1. ## Polynomial Roots

Consider the case where $\displaystyle F = Z_p$ and the polynomial $\displaystyle X^{p^k} - X$
splits over K containing F . Show that the set
$\displaystyle GF_{p^k} = \{c \in K : c^{p^k} = c \}$ has exactly $\displaystyle p^k$ elements.
I tried showing $\displaystyle X^{p^k} - X$
has $\displaystyle p^k$ distinct roots but did not succeed.

2. Hi

Since $\displaystyle D(X^{p^k} - X)=-1,\ X^{p^k} - X$ has only distinct roots

3. Here is another way to prove this that does not use derivatives.

Let $\displaystyle F$ be a field with charachteristic $\displaystyle p$ then the polynomial $\displaystyle x^n - 1$ has $\displaystyle n$ roots in a splitting field if $\displaystyle p\not |n$.

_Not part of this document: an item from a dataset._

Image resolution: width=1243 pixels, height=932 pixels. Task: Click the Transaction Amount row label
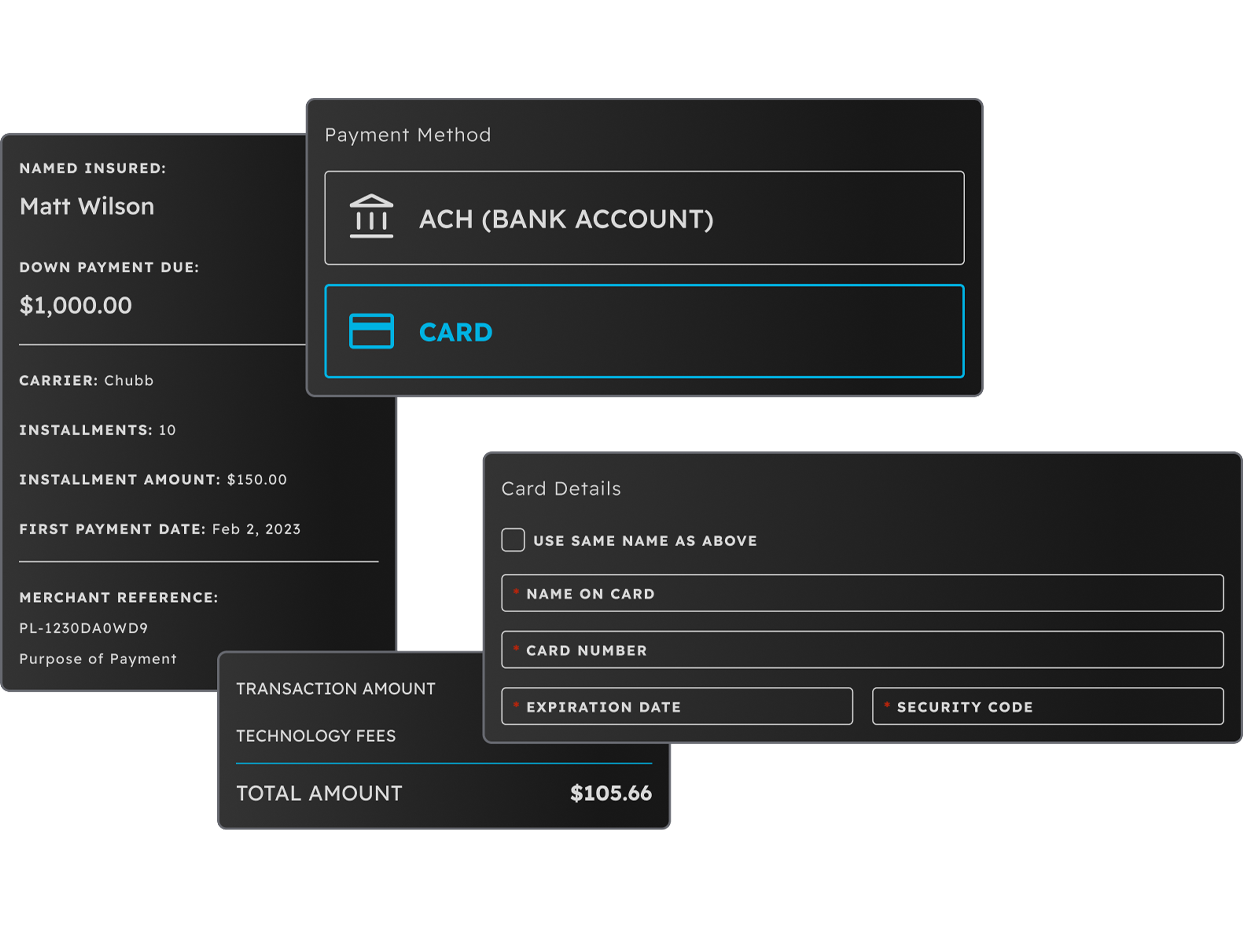[x=336, y=688]
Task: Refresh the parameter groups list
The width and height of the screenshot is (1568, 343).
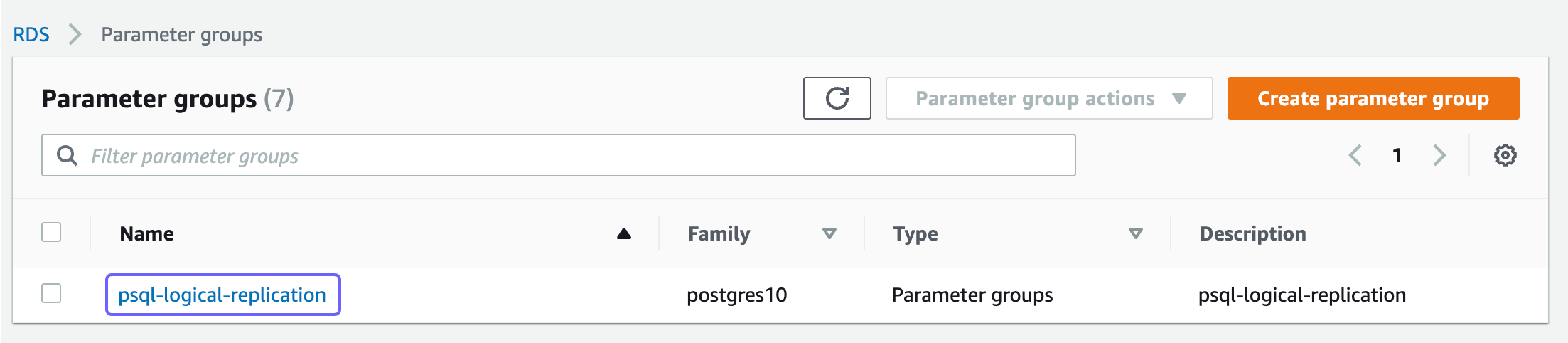Action: point(837,98)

We can write, if $\displaystyle a$ is a zero then we can write $\displaystyle x^n - 1 = (x-a)(x^{n-1}+x^{n-2}a+...+xa^{n-2}+a^{n-1})$. But the second polynomial, $\displaystyle x^{n-1}+...+a^{n-1}$, when evaluated at $\displaystyle a$ is $\displaystyle a^{n-1}+a^{n-1}+...+a^{n-1} = n\cdot a^{n-1} \not = 0$ since $\displaystyle p\not | n$.